It’s been 15 years since The National Ballet of Canada performed on the New York City Center stage. Now, under the artistic leadership of Hope Muir, the Company returns with a showstopper program that spotlights the versatility and breadth of its repertoire. Anchored by the US premiere of Crystal Pite’s Angels’ Atlas, this triple bill also features the Company’s newly acquired repertory piece Anima Animus by David Dawson, and Kenneth MacMillan’s Concerto, a neoclassical work for the full corps de ballet.
One of the world’s leading dance makers, Canada’s Crystal Pite created her award-winning Angels’ Atlas for the National Ballet in 2020, with the world premiere occurring just days before the onset of the COVID-19 pandemic.

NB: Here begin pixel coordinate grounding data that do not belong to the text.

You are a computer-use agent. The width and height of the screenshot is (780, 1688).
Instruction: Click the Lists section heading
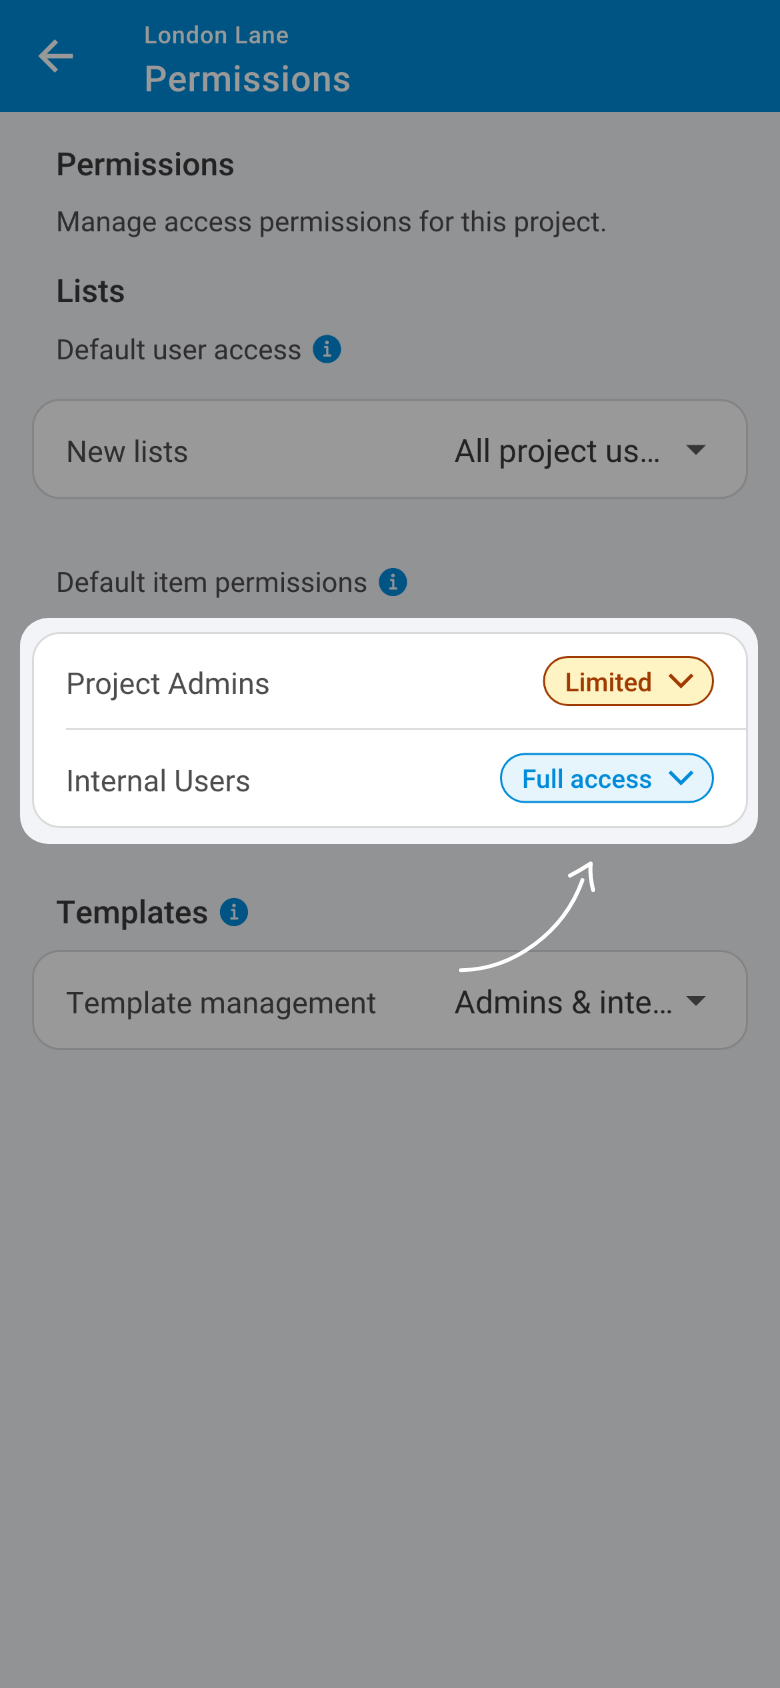90,291
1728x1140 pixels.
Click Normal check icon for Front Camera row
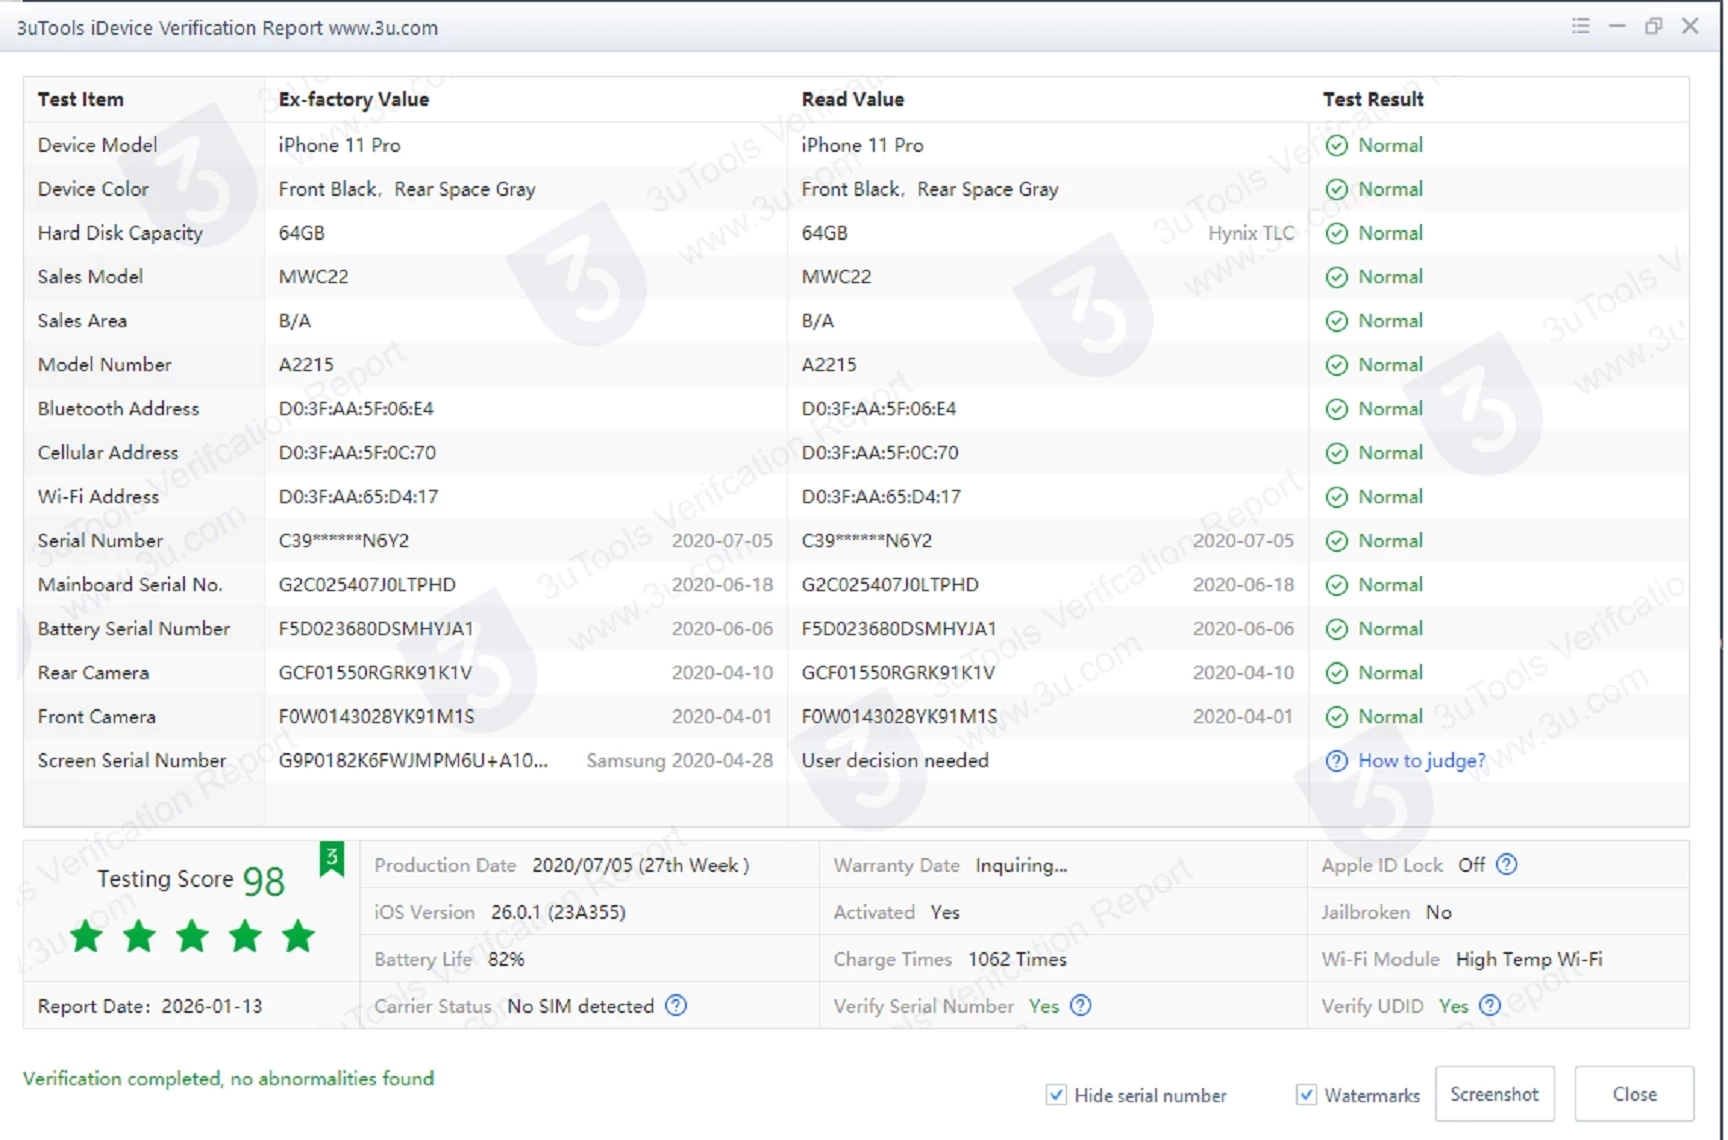click(1336, 717)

It was one of the last works the National Ballet performed before theaters closed, and the first to mark the Company’s return to the stage in the fall of November 2021. The premiere’s timing added additional layers of emotion and meaning to a work already steeped in images of resilience and solidarity.

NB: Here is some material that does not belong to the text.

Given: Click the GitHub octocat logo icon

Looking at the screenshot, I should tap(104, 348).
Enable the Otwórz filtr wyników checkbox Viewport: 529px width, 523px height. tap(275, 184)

In Angels’ Atlas, waves of dancers swell and coalesce against an ethereal wall of light, presenting life as a state of radiant impermanence, a phenomenon made tangible in the vital yet fleeting moment of dance. Pite was inspired by the critic Max Wyman, who once said of dance: “No other art form speaks so directly about the fragile, temporary quality of life, or about the human instinct to transcend those bonds and aim for that perfect moment of self-realization.”

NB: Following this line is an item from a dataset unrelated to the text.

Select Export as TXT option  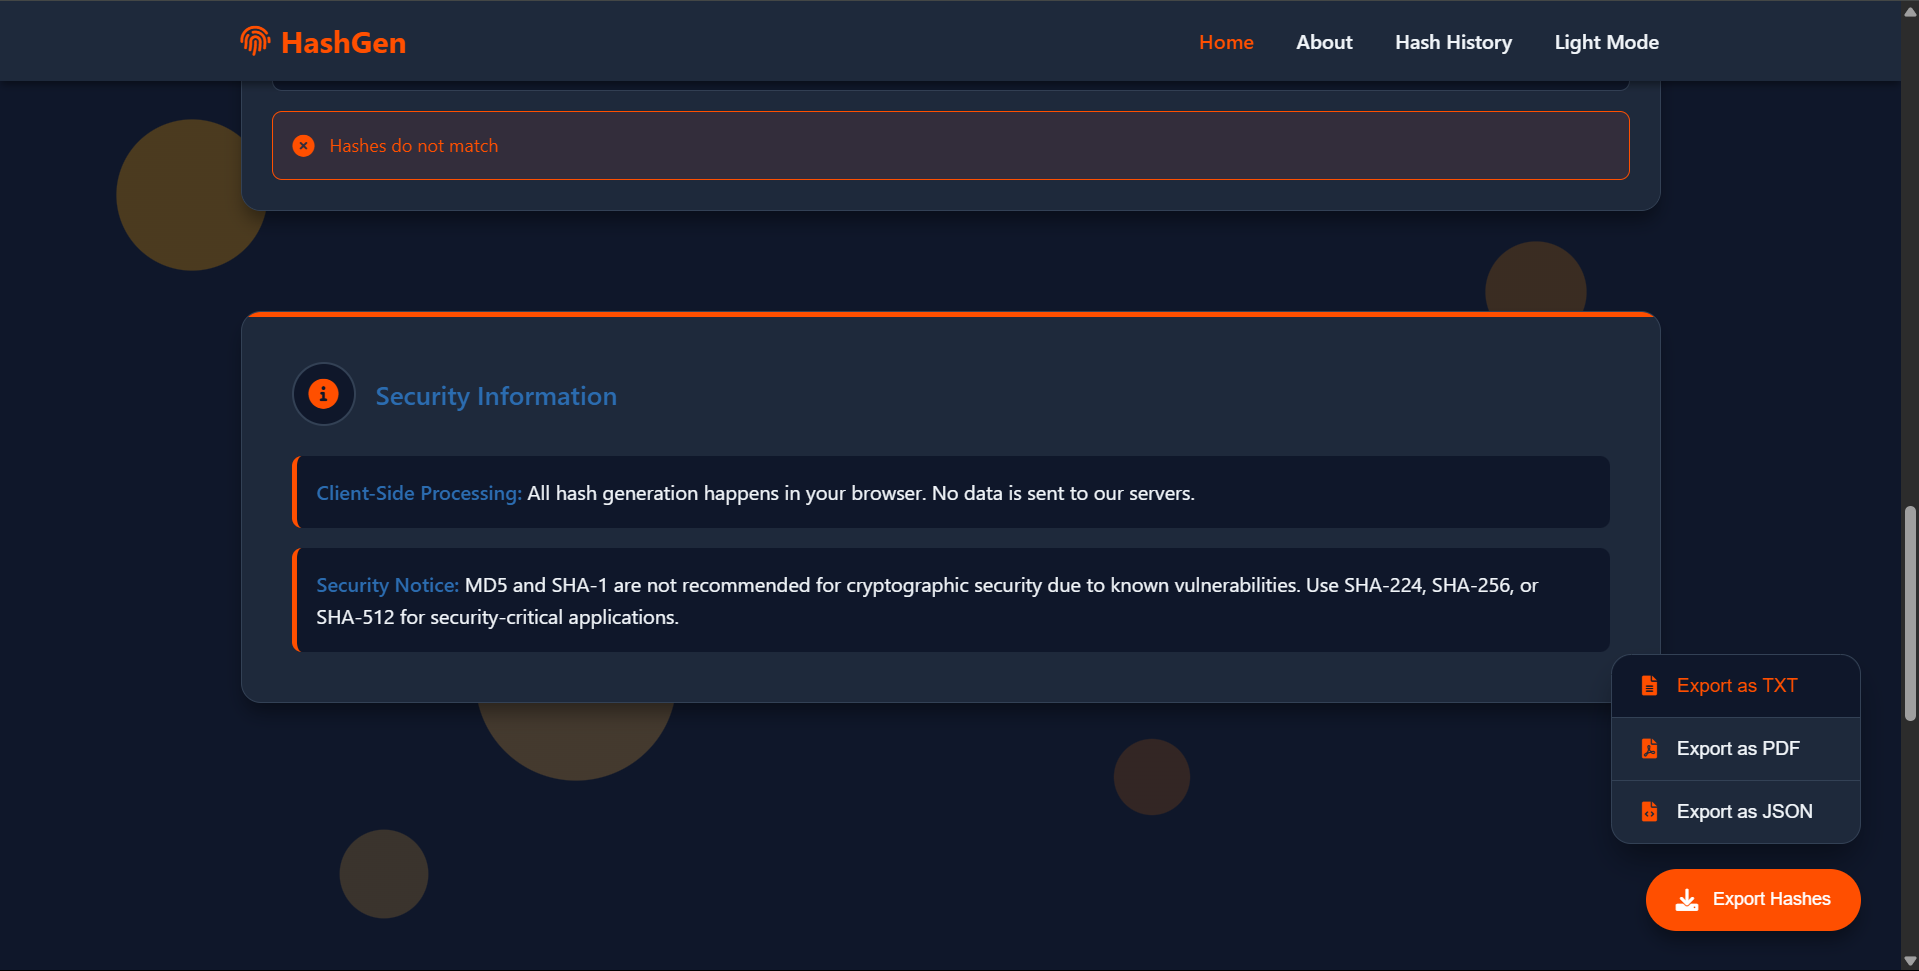point(1736,686)
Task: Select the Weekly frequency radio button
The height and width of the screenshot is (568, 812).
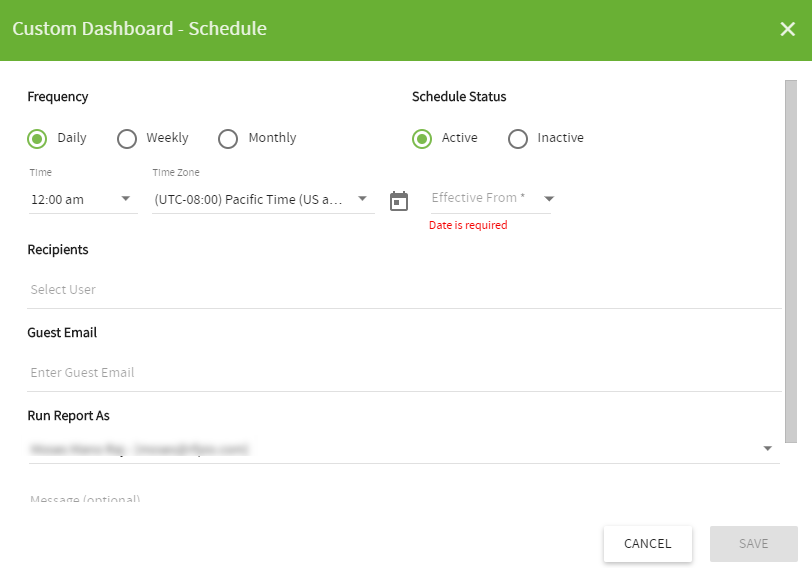Action: [x=127, y=138]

Set designer Jay Gower Taylor worked with lighting designer Tom Visser to create the ever-changing light display, using an entirely analog method of manipulating reflected light. For Pite, the effect is one of “a frontier, a portal, a portrait of the unknown”; on seeing it, she was reminded of the “dizzying thrill” she felt as a child, suddenly aware of her small place within the cosmos.
Joining Angels’ Atlas is the National Ballet’s first acquisition from English choreographer David Dawson: Anima Animus, which he created for San Francisco Ballet in 2018. Anima Animus is a fast-paced work of pure dance that indulges in contrasts and the idea of opposition, most meaningfully Carl Jung’s concept of anima, the female aspect of the male psyche, and animus, the male aspect of the female psyche.
“Within classical ballet there have been traditions that I wanted to question and try to evolve,”Dawson says. “I wanted to create choreography that was less gender biased, with women dancing men’s choreography and men dancing female choreography. In the first and third movements of the ballet, the choreographic language is shared without the limitations of the traditional rules while also creating a counter point to this during the second movement, with the focus on the art of the pas de deux or partnering, and how far in the opposite direction we could go.”
Dawson’s expansive choreography brilliantly evokes Ezio Bosso’s Violin Concerto No. 1 or Esoconcerto, which is also rich with contrasts.“Bosso’s music looks to the past and the future at the same time,” says Dawson.“ There are moments when I listen and I feel comforted by what I think I know, then it surprises me and becomes very untraditional. This pushed me to create something beautiful but with a sharp edge.”
The Company closes the programme with a ballet that puts nearly the entire ensemble on stage together: Kenneth MacMillan’s sun-drenched Concerto, a beautifully constructed work in three movements that channels the exuberance and variation in Dimitri Shostakovich’s Piano Concerto No. 2 in F major.
MacMillan created Concerto for Deutsche Oper Ballet in 1966 in part to encourage the precision and virtuosity of a large corps de ballet. Though it was created in Europe, the ballet retains a unique connection to Canada in the second movement, an elegiac pas de deux inspired by Canadian dancer Lynn Seymour. MacMillan was so moved by the quiet elegance of Seymour’s daily warmup that he included some of her movements in the pas de deux, with her partner standing in for the barre. The pas de deux emerges out of Mac Millan’s long professional relationship with Seymour—for whom he created several roles—and his vision for Concerto as a work that delights in ballet technique.
All in all, The National Ballet of Canada’s return to City Center promises to be an incredible evening. As Artistic Director Hope Muir puts it, “Our program offers an incredible breadth of music and movement vocabularies. I am proud to present these inspired works in New York and, through them, the artistry and creativity that define The National Ballet of Canada today.”
The National Ballet of Canada performs March 30—April 1.